Tensioned fabric structures are becoming a well-developed technology. Architects have had the ability to experiment and create innovative fabric solutions. They are aesthetically pleasing, sensitive to the environment, and can be very cost efficient. 

Tension structures are becoming more commonly used in modern architecture due to the pleasing aesthetic properties they hold. It is believed they are efficient structures due to their weight/ strength ratio. There are three main elements of a membrane structure; the fabric which has to be constantly in tension in order to generate stiffness in the structure, flexible elements such as ties or cables, and the rigid support member’s that are subject to compression and bending forces.

In architecture fabric structures tend to be associated with large scale projects such as the London Millenium Dome, the Water Cube in Bejing, the Kiev Stadium and Jeddah Haj terminal to name a  few. However, there is another side to fabric structures that the architecture world may be less aware of. Structures that bridge the gap between the iconic structures mentioned above and the typical cycle shelter or entrance canopy. The ordinary structures used on a daily basis in the industrial, sports and aeronautical industries. There have been numerous successful, non-iconic projects where fabric structures have been adopted as an alternative to more traditional materials for buildings such as warehouses, hangars or sports halls.

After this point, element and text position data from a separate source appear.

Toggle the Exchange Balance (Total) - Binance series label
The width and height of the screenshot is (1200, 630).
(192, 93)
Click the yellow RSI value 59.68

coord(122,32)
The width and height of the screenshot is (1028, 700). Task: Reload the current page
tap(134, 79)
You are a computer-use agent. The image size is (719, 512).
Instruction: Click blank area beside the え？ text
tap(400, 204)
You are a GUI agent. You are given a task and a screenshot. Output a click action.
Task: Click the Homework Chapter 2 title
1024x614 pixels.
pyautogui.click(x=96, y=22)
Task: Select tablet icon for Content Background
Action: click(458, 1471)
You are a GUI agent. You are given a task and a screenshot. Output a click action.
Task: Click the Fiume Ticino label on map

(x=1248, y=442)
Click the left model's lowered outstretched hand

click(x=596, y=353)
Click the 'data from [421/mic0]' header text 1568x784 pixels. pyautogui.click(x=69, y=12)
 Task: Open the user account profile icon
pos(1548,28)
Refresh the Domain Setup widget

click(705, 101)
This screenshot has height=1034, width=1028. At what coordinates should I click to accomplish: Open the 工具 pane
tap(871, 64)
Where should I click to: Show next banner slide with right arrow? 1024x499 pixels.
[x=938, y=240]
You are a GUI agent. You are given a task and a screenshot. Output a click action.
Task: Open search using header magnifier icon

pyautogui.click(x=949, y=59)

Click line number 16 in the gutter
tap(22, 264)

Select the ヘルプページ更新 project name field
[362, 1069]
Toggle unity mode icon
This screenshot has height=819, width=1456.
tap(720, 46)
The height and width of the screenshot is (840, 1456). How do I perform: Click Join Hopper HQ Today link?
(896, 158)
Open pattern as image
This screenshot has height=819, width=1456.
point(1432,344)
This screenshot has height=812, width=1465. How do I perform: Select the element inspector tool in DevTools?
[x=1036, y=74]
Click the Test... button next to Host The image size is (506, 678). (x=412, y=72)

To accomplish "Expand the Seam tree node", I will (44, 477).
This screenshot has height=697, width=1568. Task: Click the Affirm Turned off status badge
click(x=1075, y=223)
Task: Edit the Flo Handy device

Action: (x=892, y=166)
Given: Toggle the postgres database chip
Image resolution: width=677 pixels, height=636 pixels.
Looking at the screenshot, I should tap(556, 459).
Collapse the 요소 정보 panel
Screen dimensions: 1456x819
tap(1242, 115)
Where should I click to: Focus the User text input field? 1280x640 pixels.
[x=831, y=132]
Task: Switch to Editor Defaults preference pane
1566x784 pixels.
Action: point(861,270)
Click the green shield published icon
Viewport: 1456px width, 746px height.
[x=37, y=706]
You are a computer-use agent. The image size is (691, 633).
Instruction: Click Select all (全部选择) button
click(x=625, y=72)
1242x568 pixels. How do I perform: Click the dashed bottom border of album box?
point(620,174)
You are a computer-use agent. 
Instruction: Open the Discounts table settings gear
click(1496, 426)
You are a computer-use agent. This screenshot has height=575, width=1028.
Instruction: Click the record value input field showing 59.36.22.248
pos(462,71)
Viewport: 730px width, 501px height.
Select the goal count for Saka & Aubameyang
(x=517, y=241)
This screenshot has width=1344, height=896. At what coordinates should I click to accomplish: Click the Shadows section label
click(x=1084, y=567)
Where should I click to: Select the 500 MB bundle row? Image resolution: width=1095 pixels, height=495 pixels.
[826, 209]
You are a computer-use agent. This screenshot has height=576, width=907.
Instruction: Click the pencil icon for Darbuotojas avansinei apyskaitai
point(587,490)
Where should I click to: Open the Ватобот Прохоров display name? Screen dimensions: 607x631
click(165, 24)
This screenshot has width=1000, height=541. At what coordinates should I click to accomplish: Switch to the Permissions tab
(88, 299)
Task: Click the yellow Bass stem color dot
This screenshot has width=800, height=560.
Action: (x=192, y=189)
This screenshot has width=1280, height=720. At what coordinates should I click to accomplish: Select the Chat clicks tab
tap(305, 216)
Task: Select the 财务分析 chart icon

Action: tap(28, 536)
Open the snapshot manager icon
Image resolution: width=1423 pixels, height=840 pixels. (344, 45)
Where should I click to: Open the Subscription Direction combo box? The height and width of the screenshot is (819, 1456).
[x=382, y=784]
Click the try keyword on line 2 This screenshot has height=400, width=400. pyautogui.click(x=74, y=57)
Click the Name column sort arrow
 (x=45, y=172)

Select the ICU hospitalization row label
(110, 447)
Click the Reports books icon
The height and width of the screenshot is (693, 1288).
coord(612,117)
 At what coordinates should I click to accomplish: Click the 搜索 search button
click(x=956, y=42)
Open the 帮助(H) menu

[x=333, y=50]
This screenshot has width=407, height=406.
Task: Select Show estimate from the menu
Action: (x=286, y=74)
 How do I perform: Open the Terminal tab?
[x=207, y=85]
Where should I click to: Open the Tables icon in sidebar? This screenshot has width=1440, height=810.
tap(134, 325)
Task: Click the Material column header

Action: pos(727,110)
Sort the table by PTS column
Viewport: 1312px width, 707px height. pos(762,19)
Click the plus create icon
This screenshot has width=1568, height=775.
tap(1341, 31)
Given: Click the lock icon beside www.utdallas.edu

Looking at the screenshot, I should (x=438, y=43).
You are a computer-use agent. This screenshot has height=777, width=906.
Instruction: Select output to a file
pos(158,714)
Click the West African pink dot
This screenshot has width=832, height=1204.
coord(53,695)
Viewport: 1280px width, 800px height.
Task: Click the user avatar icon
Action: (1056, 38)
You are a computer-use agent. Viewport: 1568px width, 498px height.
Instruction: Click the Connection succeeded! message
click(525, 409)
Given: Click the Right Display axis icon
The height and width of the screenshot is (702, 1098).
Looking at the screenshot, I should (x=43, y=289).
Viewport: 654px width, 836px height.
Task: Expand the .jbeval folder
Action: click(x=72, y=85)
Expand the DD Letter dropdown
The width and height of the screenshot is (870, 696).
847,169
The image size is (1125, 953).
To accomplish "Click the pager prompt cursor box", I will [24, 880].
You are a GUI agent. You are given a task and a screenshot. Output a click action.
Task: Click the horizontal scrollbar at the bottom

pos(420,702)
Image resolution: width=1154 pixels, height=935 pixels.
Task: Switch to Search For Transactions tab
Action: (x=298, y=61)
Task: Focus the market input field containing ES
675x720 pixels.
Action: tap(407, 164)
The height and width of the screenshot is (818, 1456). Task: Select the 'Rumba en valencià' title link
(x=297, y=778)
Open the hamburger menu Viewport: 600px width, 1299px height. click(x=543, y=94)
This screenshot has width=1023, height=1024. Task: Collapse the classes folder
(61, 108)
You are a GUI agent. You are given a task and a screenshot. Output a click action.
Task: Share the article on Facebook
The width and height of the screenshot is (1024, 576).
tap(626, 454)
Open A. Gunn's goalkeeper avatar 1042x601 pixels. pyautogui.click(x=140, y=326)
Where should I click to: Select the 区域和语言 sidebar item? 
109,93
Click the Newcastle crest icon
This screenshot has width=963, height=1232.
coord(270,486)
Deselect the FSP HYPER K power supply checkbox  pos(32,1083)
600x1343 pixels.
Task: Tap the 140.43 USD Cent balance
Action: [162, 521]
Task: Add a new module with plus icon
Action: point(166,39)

These types of structures which are most commonly akin to portal frame structures use the fabric membrane as a cladding rather than the structure itself. Therefore the natural stiffness that is generated by the curvature of the fabric is not required to stabilise the structure. This offers great advantages over traditional builds. The main advantage is having the potential for a faster installation which results in a more cost effective solution. Another advantage is the ability to specify a translucent roof which can allow natural daylight into building saving energy costs. Given the flexibility of the fabric almost any shape can be accommodated and these structures are easily deconstructed which is predominantly why they excel in the temporary and relocatable markets. More recently there has been a large requirement for this type of structure to be designed and installed as a permanent solution. This tends to be in the sports industry mainly for schools, sports clubs and training facilities for professional sports teams. For a permanent solution additions can be made to the structure to include insulation, heating and ventilation to meet the necessary environmental regulations and more importantly to comply with Part L of the Building Regulations. Other ancillaries can be incorporated such as gutters, windows and doors along with any other additional requirements to provide sufficient amenities to the end user.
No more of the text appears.